> _WORK TO COMPLETE_:
1 > Reproduce word for word the part of the Bison Bites dispatch that opens with the words containing "Bison Bites: Dispatch" and closes with "coaches in 2024.".
2 > Translate this sentence from the Bison Bites dispatch into Spanish: "Bryant Haines’ new salary would have ranked 8th among FBS assistant coaches in 2024."

Bison Bites: Dispatch #9
Data bites touching on: Bryant Haines' updated salary, overall PFF FBS rankings, men's basketball lineup efficiency, and offensive/defensive cumulative EPA in 2024
If you’re new enough to Bite-Sized Bison, you might not be familiar with Bison Bites. Each dispatch of Bison Bites is intended to be a quick-hitting list of approximately 3-5 statistics of interest between typical Bite-Sized Bison posts.
Bryant Haines’ new salary would have ranked 8th among FBS assistant coaches in 2024.
Indiana shelled out an unprecedented amount of cash to bring Bryant Haines from JMU to Indiana after the 2023 season. Haines was the first IU assistant to own a million-dollar salary, and the move – to the untrained eye – could have seemed excessive. Haines made just $189k at JMU, and Indiana boosted its investment in the DC position by $590k to give Haines a near-million-dollar raise to $1.175M. The Hoosiers boosted the on-field assistant salary pool by roughly $1M, and half of it was going to a DC who hadn’t called a Power 4 game yet.
But Curt Cignetti knew. Haines proceeded to boost Indiana’s defensive EPA/play from 116th in 2023 to 19th in 2024 on his way to being a finalist for the Broyles Award.
A program can’t keep a DC like Haines without paying up, and making the leap from Matt Guerreri’s salary in 2023 ($585k) to Haines’ anticipated 2025 salary ($2M), as reported by Michael Niziolek of The Herald-Times, is a much greater ask institutionally than the jump Indiana needed to make to keep Penn State (and other programs) away from its golden DC.
Haines’ boost to $2M also comes at the same time that other programs are beginning to elevate coordinator salaries, as former Ohio State DC Jim Knowles was pulled away by Penn State, who offered $3.1M, and Auburn gave DC DJ Durkin a raise to $2.5M. There were only nine coaches making $2M+ in 2024, but that number will certainly rise in the next couple years. Indiana being one of the first to eclipse that mark suggests that the University means business with its football program. For reference, when Indiana signed Tom Allen as head coach in 2016, his salary was $1.79M, and it was big news after the 2019 season when IU extended Allen’s contract with a pay raise to $3.9M (raised to $4.9M after 2020).
As noted above, Haines’ $2M contract would have tied Ohio State OC Chip Kelly for 8th-highest in 2024. OC Mike Shanahan is slated to make $1.15M, which would’ve ranked 53rd among FBS assistants in 2024, and there is almost certainly a payday in his future as well.
Other notable assistant salaries in 2024 (via USA Today):
1. Blake Baker (LSU) - $2.5M
2. Wink Marindale (Michigan) - $2.3M
3. Jim Knowles (OSU) - $2.3M
19. Kane Wommack (Alabama) - $1.55M
35. Nick Sheridan (Alabama) - $1.35M
106. Charlton Warren (North Carolina) - $859,000
152. Willian Inge (Tennessee) - $720k
156. Mark Hagen (Louisville) - $700k
t-156. Bob Bostad (Indiana) - $700k
t-156. Kevin Peoples (LSU) - $700k
369. Matt Guerreri (OSU) - $425k
744. Walt Bell (Western Michigan) - $170k
Indiana led the FBS in players graded in PFF’s top-500.

> _ROWS_:
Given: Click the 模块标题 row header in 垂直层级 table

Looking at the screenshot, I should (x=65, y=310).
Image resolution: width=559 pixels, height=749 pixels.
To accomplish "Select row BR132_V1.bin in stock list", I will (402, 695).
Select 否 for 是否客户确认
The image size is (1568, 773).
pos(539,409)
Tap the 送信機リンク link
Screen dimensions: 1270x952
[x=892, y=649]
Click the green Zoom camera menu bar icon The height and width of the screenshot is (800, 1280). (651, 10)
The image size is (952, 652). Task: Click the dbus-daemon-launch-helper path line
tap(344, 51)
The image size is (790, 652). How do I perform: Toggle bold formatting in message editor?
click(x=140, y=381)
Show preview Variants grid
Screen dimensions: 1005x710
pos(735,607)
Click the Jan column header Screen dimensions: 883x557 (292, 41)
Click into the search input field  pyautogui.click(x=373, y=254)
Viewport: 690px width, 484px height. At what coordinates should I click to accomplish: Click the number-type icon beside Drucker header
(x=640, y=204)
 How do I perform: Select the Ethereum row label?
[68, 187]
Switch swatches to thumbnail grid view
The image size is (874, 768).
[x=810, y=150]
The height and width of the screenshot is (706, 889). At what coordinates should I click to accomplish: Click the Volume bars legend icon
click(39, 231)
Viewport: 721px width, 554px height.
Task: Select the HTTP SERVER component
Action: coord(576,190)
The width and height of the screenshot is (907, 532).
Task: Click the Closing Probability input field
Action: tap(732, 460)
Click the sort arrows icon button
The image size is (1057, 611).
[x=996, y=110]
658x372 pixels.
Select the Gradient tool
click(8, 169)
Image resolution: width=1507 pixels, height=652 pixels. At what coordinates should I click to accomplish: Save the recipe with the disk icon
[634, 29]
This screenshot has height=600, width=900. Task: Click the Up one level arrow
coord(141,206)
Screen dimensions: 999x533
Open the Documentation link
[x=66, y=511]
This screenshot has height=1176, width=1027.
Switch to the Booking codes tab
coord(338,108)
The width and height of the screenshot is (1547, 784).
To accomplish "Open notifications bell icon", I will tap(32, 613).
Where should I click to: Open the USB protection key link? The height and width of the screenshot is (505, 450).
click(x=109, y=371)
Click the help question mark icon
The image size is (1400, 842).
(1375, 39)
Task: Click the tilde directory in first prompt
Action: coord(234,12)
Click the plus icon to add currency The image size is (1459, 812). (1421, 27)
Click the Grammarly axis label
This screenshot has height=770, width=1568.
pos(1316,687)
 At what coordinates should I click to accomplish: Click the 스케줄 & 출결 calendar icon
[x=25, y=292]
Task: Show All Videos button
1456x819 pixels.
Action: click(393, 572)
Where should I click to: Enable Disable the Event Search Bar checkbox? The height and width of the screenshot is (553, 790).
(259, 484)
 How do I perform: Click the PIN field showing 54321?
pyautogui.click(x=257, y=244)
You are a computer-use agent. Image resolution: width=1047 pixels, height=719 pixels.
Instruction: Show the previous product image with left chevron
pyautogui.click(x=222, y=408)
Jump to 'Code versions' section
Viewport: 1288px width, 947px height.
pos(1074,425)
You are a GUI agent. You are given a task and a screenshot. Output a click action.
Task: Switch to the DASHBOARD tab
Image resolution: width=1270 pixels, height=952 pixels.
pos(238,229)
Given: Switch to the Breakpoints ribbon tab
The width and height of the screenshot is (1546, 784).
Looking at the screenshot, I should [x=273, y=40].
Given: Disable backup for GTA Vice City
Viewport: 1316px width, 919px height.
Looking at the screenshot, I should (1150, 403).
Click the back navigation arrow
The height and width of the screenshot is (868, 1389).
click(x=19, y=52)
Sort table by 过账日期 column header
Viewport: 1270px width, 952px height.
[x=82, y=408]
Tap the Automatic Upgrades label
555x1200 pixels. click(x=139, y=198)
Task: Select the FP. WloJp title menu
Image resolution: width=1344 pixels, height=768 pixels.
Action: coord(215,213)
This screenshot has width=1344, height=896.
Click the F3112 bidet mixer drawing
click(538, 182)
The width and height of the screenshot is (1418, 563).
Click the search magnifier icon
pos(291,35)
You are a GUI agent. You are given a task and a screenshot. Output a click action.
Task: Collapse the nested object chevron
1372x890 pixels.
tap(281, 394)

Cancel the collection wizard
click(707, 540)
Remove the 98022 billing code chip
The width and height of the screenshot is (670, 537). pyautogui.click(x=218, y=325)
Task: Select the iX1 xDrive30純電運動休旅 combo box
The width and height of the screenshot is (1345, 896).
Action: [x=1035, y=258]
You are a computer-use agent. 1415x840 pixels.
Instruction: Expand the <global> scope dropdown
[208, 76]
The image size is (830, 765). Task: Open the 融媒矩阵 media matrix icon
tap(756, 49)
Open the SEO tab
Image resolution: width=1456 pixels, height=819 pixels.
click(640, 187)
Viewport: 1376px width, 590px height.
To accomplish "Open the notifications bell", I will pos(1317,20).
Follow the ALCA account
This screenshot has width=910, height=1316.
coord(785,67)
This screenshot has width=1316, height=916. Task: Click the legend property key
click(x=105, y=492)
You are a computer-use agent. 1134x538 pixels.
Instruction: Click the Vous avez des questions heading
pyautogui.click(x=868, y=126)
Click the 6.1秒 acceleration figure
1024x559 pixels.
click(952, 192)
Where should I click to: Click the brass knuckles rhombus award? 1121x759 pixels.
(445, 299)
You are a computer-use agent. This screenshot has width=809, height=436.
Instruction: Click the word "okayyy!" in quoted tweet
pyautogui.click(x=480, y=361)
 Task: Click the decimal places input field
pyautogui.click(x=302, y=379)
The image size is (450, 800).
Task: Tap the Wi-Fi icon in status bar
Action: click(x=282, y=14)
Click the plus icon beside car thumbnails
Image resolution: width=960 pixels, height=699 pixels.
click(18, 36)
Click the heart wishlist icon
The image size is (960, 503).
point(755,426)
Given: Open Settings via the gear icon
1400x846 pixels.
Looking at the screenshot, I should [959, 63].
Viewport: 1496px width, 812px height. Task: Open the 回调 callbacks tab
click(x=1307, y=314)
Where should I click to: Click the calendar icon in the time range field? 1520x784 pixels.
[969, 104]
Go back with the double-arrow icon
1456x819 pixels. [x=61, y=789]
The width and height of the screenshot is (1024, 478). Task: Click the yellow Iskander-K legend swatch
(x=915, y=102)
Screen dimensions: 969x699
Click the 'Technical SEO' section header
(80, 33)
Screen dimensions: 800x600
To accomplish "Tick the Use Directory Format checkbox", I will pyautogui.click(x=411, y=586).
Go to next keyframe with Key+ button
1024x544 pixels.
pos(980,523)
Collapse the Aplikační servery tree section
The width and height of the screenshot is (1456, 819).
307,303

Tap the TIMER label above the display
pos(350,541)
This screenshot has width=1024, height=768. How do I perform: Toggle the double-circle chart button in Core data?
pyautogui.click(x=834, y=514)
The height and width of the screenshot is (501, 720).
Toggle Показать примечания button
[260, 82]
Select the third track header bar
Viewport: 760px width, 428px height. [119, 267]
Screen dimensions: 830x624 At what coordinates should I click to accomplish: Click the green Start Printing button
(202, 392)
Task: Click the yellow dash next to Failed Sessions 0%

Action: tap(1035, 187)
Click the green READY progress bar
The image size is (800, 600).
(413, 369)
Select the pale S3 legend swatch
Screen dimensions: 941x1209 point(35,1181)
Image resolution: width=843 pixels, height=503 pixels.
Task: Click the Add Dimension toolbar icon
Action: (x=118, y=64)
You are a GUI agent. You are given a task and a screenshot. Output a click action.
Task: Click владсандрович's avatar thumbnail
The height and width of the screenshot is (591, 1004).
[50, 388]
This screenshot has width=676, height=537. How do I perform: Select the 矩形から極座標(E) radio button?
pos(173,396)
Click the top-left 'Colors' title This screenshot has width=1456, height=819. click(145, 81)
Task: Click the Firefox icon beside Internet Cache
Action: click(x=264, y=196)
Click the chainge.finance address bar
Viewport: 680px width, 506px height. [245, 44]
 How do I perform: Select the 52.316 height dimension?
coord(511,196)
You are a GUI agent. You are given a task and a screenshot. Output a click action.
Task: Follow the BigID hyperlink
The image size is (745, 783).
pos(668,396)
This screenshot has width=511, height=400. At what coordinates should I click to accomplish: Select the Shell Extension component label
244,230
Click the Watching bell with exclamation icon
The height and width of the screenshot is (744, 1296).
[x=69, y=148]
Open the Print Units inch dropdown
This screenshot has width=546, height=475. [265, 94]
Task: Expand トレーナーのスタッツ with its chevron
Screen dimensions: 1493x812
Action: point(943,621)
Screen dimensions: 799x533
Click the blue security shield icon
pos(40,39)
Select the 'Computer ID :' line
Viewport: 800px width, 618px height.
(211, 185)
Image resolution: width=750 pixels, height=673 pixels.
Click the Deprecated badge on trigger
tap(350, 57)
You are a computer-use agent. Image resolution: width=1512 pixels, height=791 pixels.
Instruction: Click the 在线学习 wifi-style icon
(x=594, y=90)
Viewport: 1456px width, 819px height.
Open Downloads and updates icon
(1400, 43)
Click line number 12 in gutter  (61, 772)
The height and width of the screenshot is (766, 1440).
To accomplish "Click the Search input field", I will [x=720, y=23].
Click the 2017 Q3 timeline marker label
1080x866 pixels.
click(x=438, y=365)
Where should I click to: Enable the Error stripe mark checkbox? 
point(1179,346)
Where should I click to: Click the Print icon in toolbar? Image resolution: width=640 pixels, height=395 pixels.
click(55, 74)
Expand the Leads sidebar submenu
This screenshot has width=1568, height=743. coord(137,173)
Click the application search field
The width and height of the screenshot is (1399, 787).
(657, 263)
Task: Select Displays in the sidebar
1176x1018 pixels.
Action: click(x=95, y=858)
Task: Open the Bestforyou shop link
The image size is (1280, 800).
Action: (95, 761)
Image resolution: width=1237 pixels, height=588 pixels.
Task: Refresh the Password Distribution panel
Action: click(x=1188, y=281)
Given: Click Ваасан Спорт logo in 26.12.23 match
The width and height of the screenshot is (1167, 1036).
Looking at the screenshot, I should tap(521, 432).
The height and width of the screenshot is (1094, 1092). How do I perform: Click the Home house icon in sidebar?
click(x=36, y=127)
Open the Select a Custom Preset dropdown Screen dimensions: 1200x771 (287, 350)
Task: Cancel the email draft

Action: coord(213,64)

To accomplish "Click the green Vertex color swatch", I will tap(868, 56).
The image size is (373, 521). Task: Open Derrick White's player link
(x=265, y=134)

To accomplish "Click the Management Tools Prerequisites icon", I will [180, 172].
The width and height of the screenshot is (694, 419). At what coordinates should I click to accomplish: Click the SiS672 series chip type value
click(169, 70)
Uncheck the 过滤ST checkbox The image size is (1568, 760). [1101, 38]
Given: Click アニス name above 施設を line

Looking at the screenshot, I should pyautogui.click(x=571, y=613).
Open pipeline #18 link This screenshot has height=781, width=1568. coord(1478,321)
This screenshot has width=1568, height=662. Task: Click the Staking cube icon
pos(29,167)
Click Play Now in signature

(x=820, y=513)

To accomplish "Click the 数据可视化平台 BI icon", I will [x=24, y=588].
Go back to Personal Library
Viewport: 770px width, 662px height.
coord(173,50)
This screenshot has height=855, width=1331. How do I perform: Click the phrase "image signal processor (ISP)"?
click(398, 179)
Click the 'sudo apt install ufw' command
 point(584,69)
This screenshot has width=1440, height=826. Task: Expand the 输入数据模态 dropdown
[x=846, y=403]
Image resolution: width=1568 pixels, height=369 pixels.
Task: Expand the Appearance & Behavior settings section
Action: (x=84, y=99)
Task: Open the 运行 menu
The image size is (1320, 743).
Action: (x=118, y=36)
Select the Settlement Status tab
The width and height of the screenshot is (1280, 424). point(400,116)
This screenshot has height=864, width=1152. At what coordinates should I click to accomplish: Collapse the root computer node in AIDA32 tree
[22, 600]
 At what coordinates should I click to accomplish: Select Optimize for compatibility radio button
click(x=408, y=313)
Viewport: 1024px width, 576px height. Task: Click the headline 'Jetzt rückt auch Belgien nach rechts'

> _EXPECTED OUTPUTS_:
1 >
Bison Bites: Dispatch #9
Data bites touching on: Bryant Haines' updated salary, overall PFF FBS rankings, men's basketball lineup efficiency, and offensive/defensive cumulative EPA in 2024
If you’re new enough to Bite-Sized Bison, you might not be familiar with Bison Bites. Each dispatch of Bison Bites is intended to be a quick-hitting list of approximately 3-5 statistics of interest between typical Bite-Sized Bison posts.
Bryant Haines’ new salary would have ranked 8th among FBS assistant coaches in 2024.

2 > El nuevo salario de Bryant Haines habría ocupado el 8.º lugar entre los entrenadores asistentes de la FBS en 2024.